Passage to read

::::::::

KeyDB icon indicating copy to clipboard operation
KeyDB copied to clipboard

[BUG] Keys command get wrong data randomly sometime

Open agosalvez opened this issue 3 years ago • 3 comments

Describe the bug

The KEYS command works perfectly for me but sometime I've detected wrong data at the moment to get values.

It seems that recover data of other key pattern.

It's very strange but in unlike redis, keydb uses multithreading architecture. It's possible that in a rare moment this command can fails?

To reproduce

It's random and does not depends on code.

Additional information

I use KeyDB (eqalpha/keydb:x86_64_v6.3.1) in a k8s cluster with 3 replicas.

Thank you in advance.

agosalvez avatar Jul 04 '22 15:07 agosalvez

@agosalvez Can you be a little more specific? Is the data missing from a very recent write from a different client? You can try setting max-snapshot-slip to 0 to avoid this, it defaults to 400ms.

In 6.3 the keys command operates on a snapshot and runs in the background. If we have a recent snapshot (up to max-snapshot-slip age) we will use it instead of making a fresh one. This is also means other clients can execute writes while the keys command is running, those will not be returned.

::::::::

Records supplied
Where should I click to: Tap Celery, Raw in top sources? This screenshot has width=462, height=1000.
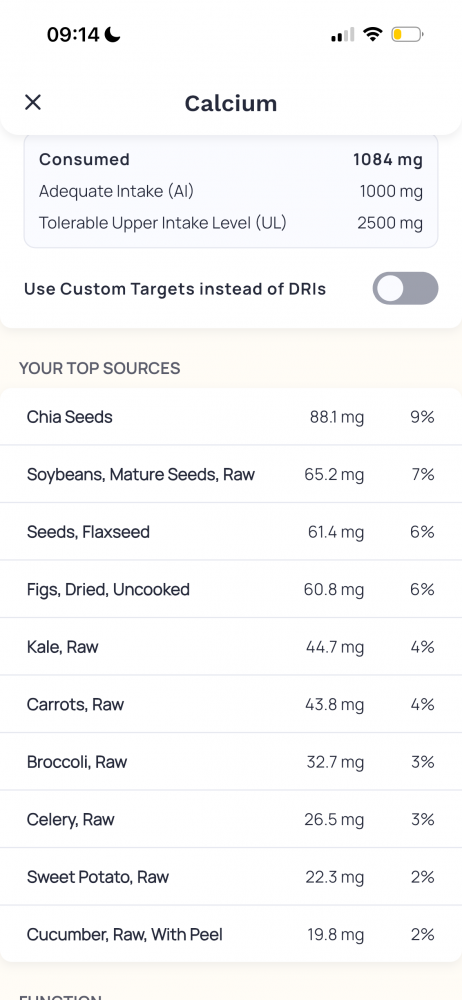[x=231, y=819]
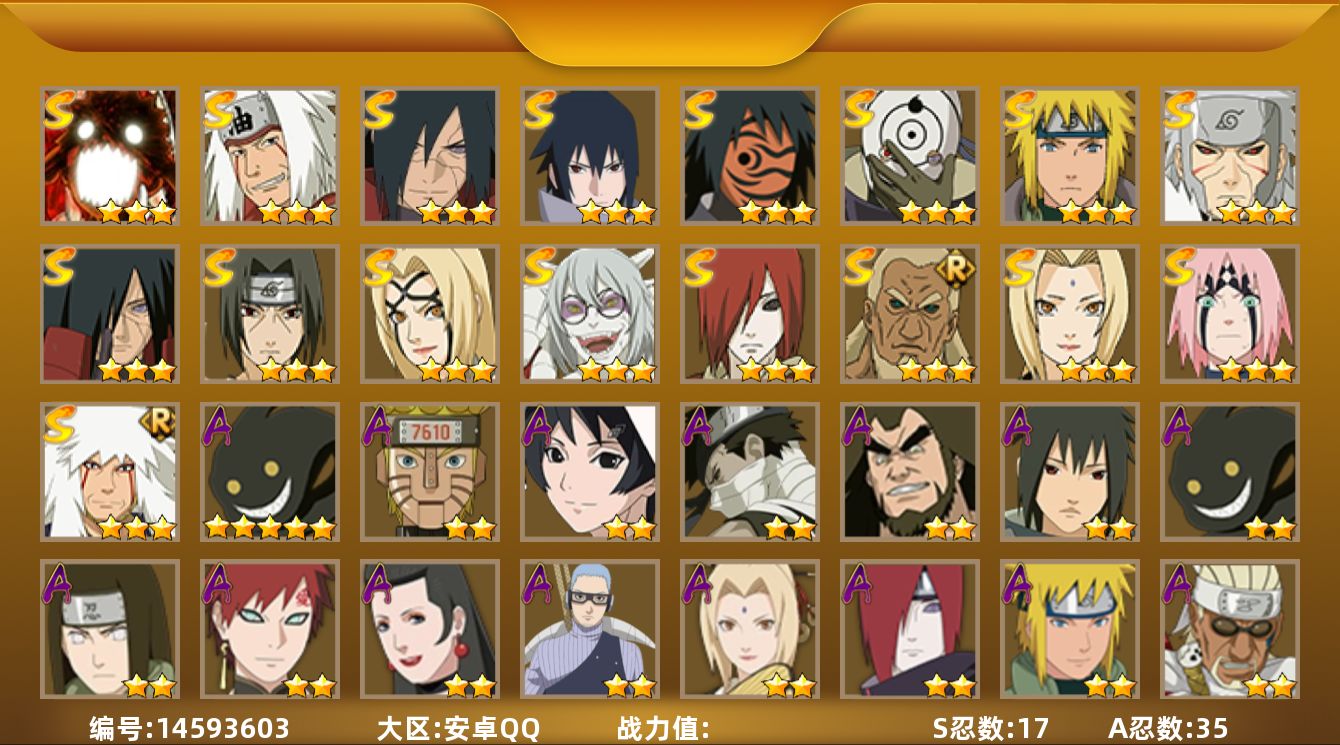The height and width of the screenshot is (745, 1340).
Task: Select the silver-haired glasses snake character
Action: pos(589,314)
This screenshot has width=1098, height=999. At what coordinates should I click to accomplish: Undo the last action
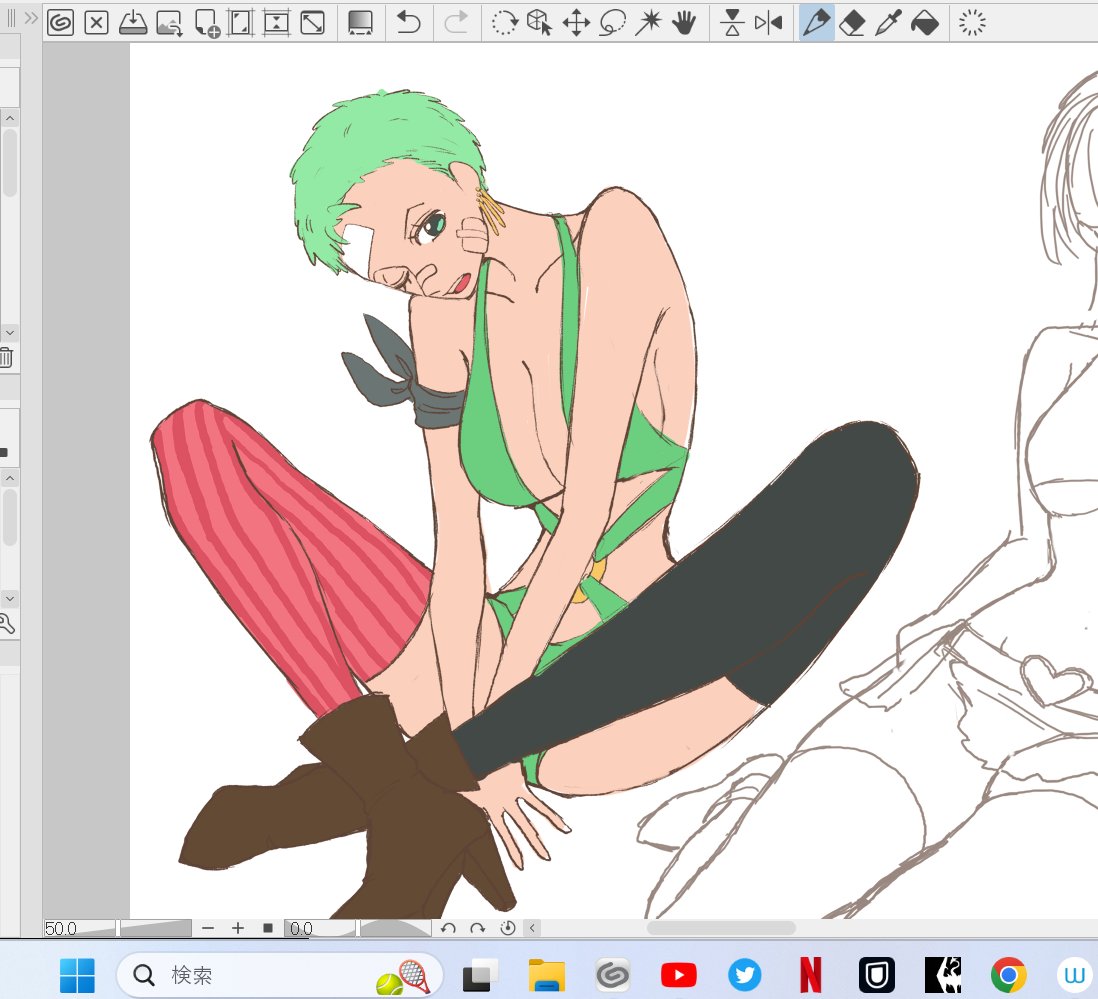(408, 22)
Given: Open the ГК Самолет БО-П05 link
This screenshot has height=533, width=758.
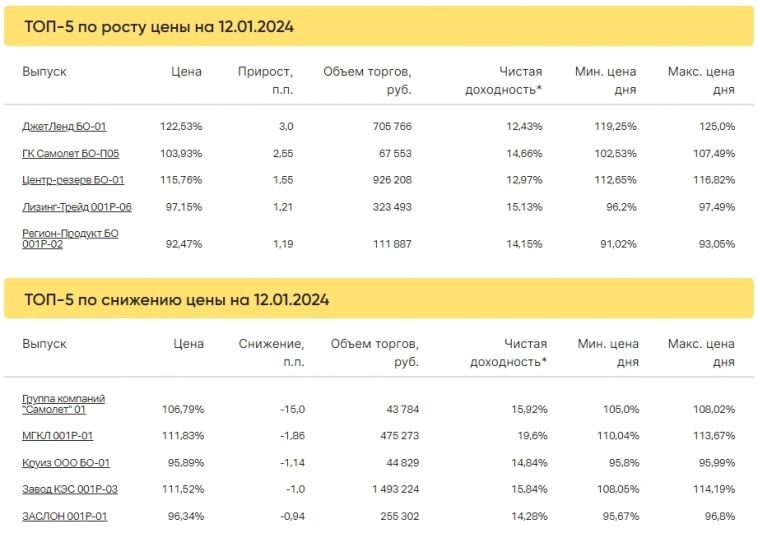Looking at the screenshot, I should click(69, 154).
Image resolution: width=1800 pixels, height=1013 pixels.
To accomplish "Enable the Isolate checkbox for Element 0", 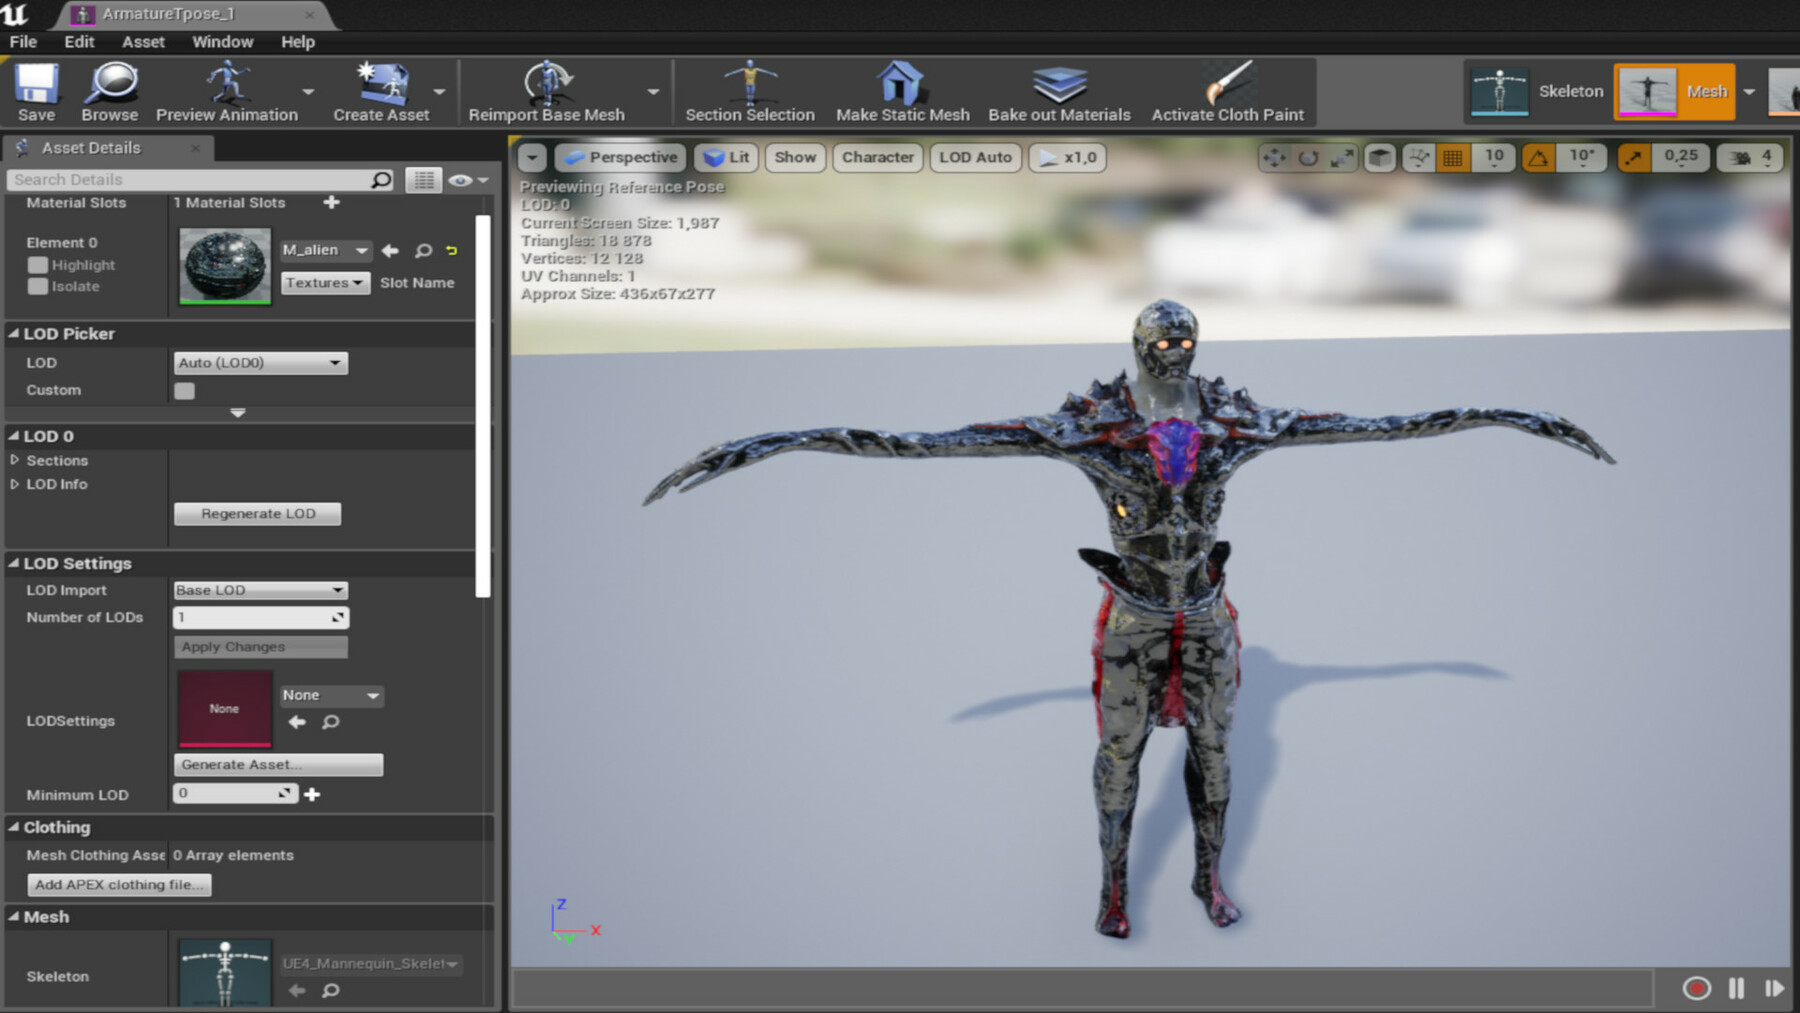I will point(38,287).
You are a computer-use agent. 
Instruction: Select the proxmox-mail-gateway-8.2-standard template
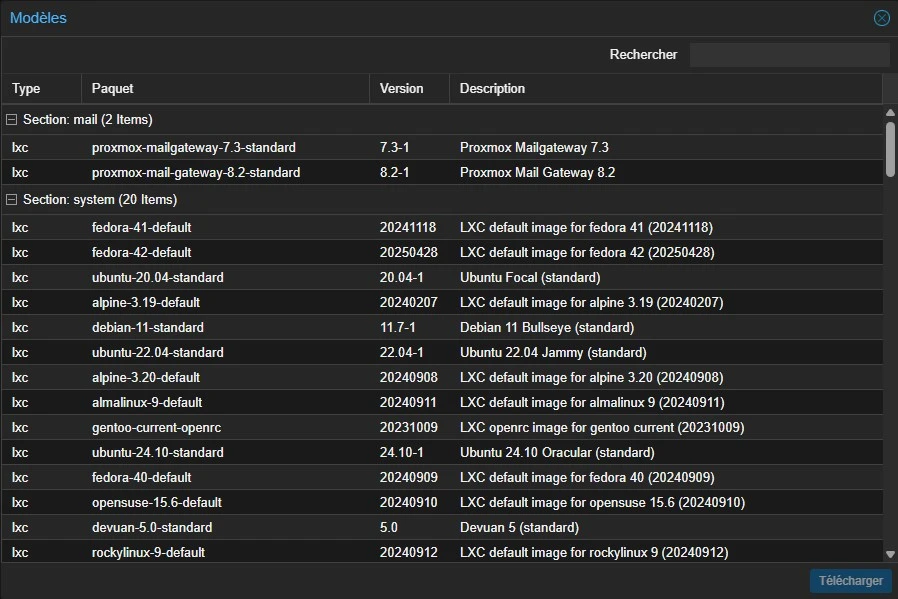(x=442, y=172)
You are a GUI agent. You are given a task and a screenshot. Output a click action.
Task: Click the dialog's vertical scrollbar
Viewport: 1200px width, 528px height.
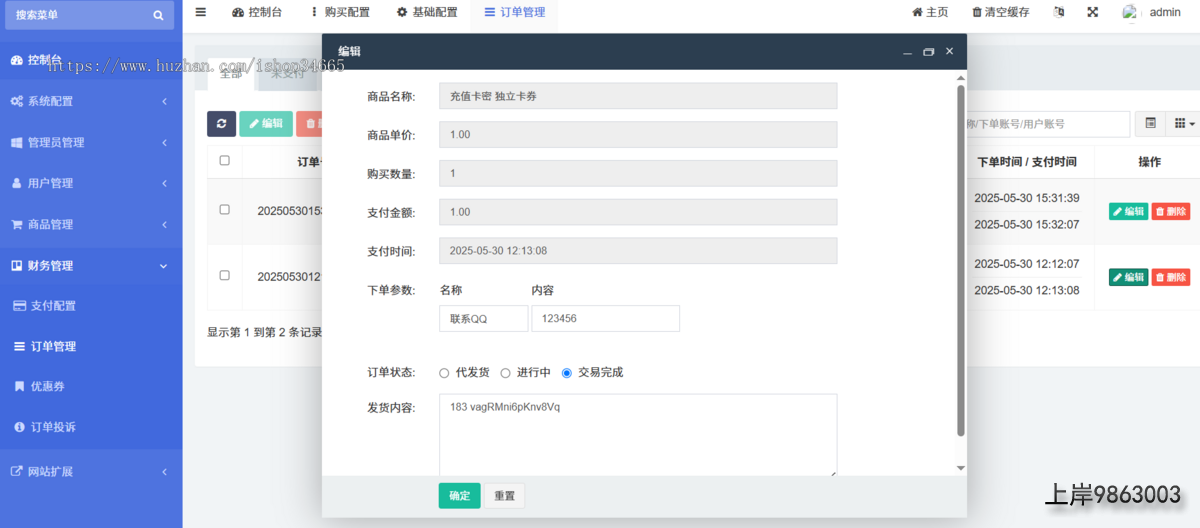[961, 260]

::::::::

Task instructions
[a] From the KeyDB issue thread, please extract the passage that begins with the words "The KEYS command works" and ends after the words "other key pattern.".
[b] According to the KeyDB issue thread, what is the default setting for max-snapshot-slip?

The solutions
[a]
The KEYS command works perfectly for me but sometime I've detected wrong data at the moment to get values.

It seems that recover data of other key pattern.

[b] 400ms